Of course, nature has undergone 4 billion years of evolution to arrive at these solutions, and so it is no wonder that our systems are comparatively ad hoc. But what seems crucial is that the three functions of sensing, information processing and actuation need to be scaled down, distributed more evenly and integrated tightly within the surrounding structure. Consider the musculoskeletal system of your arms, which can be understood as a tightly layered system. You have bones to provide structure, muscles layered on top for actuation, nerves running through muscles as lines of communication, and a further layer of skin to contain everything and provide sensory means to probe your surroundings (touch and heat).

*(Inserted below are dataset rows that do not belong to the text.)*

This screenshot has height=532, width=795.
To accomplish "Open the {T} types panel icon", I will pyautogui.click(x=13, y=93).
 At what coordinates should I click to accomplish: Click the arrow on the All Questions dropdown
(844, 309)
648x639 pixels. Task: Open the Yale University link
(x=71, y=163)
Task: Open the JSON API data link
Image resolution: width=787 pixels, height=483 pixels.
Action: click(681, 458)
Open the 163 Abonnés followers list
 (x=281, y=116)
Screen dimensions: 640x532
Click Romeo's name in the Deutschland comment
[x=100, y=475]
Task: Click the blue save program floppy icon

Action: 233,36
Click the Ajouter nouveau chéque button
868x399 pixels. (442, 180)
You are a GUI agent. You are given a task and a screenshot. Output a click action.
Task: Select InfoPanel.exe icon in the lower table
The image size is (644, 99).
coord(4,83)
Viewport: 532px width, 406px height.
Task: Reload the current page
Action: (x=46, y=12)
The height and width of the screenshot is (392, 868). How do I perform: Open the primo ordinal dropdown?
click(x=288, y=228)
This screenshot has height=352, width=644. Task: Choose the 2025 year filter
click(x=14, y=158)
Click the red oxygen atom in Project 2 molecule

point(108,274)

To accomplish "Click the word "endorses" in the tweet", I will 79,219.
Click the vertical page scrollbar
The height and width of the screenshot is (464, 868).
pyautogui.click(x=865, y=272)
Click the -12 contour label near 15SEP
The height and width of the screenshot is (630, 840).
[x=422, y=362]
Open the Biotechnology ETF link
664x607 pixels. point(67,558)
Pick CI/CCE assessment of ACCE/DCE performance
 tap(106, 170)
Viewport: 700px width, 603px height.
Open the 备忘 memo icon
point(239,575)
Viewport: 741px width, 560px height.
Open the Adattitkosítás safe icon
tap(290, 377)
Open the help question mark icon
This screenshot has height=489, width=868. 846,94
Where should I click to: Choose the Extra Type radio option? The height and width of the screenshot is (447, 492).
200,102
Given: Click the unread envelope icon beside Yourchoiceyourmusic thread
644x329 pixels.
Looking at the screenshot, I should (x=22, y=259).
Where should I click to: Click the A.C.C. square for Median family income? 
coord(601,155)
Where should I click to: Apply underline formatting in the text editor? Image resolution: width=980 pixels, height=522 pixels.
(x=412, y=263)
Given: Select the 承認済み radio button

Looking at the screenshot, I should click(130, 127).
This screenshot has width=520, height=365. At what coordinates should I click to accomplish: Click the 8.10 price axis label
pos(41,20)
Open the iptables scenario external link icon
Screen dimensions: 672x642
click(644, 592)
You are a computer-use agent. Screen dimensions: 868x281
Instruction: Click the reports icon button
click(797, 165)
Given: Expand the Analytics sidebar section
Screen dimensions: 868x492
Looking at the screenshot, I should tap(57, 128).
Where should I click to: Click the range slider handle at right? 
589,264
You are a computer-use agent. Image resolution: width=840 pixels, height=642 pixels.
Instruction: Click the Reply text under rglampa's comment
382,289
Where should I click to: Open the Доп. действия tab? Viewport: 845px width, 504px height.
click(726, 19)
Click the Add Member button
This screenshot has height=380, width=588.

Focusing on this concept of a layered structure, only in the last 1-2 decades have we gained the manufacturing expertise to produce such structures and materials with fidelity. Classic manufacturing techniques are subtractive in nature. Take a big billet of metal and cut everything away which is not your desired object. Contrast this to the modern additive manufacturing techniques of 3-D printing and laminated composite materials. Here, you create an object by layering material bit by bit, creating the whole unit from the bottom up. In the case of 3-D printing, a nozzle ejects material in pre-defined paths, whereas advanced composite laminates are manufactured by stacking layers of fibre-reinforced plastic on top of each other. Both these manufacturing techniques have the unique possibility of combining different material systems on the go, and even inserting additional components throughout the manufacturing process.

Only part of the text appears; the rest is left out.